The result should be an exact copy of every record, with no pictures kept.

(Extracted data entries)
------------------------------------

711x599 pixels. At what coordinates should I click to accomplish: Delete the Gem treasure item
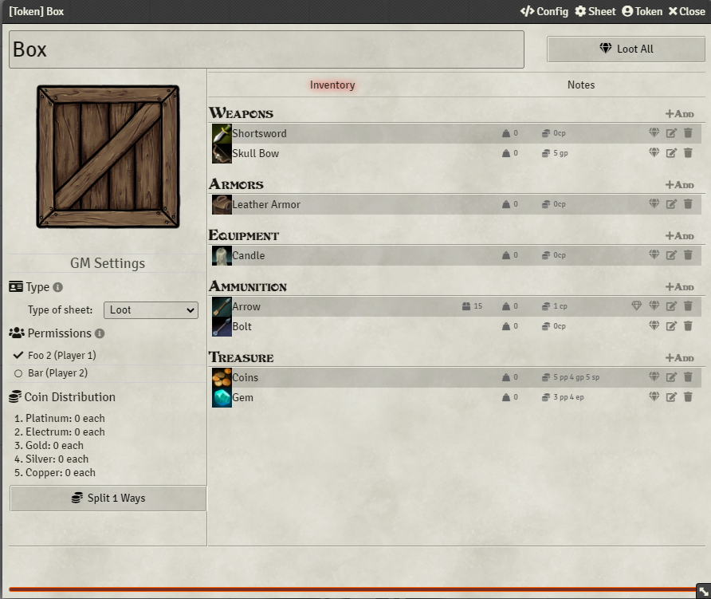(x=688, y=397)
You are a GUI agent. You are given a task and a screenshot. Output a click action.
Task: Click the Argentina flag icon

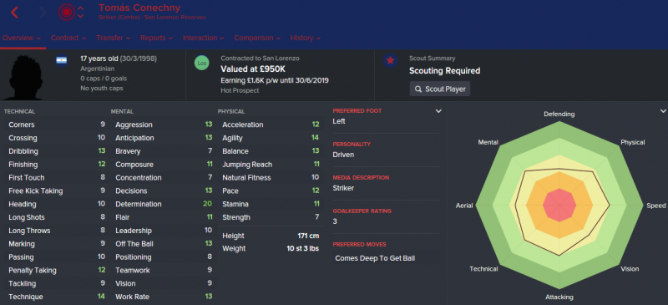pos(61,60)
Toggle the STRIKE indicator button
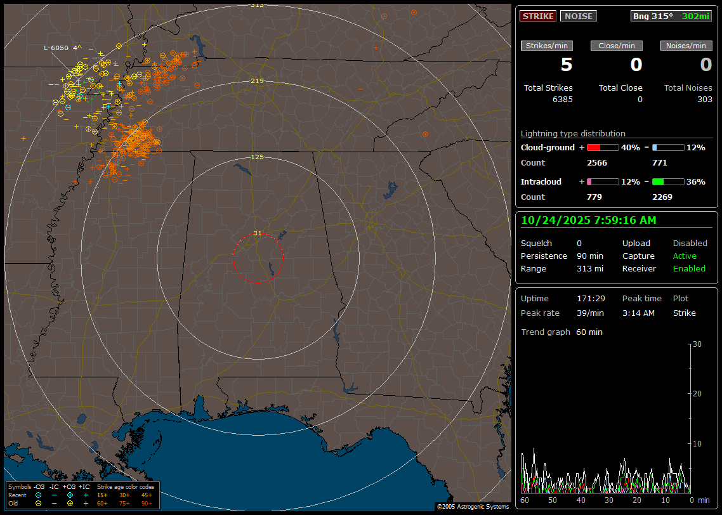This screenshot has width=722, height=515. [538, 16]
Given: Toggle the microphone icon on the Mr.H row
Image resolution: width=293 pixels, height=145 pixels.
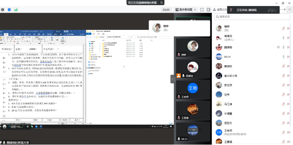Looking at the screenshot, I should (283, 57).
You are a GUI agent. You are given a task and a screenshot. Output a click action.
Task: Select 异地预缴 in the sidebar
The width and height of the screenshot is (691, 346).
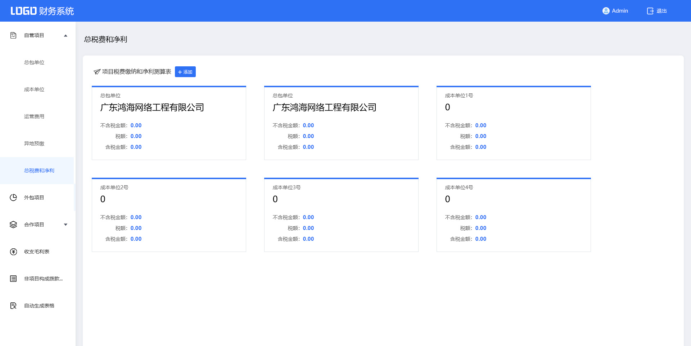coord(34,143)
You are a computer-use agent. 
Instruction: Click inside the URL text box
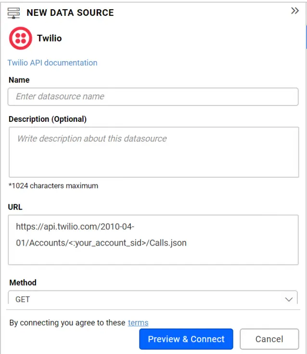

------------------------------------

§ Task output
711x599 pixels. At what coordinates should I click to accomplish: Delete the Gem treasure item
(x=688, y=397)
You are a GUI agent. You are given a task and a screenshot. Output a click action.
Task: Click the Argentina flag icon

pos(61,60)
Toggle the STRIKE indicator button
This screenshot has width=722, height=515. [538, 16]
Given: Toggle the microphone icon on the Mr.H row
Image resolution: width=293 pixels, height=145 pixels.
Looking at the screenshot, I should (283, 57).
You are a GUI agent. You are given a task and a screenshot. Output a click action.
Task: Select 异地预缴 in the sidebar
The width and height of the screenshot is (691, 346).
coord(34,143)
You are a computer-use agent. 
Instruction: Click inside the URL text box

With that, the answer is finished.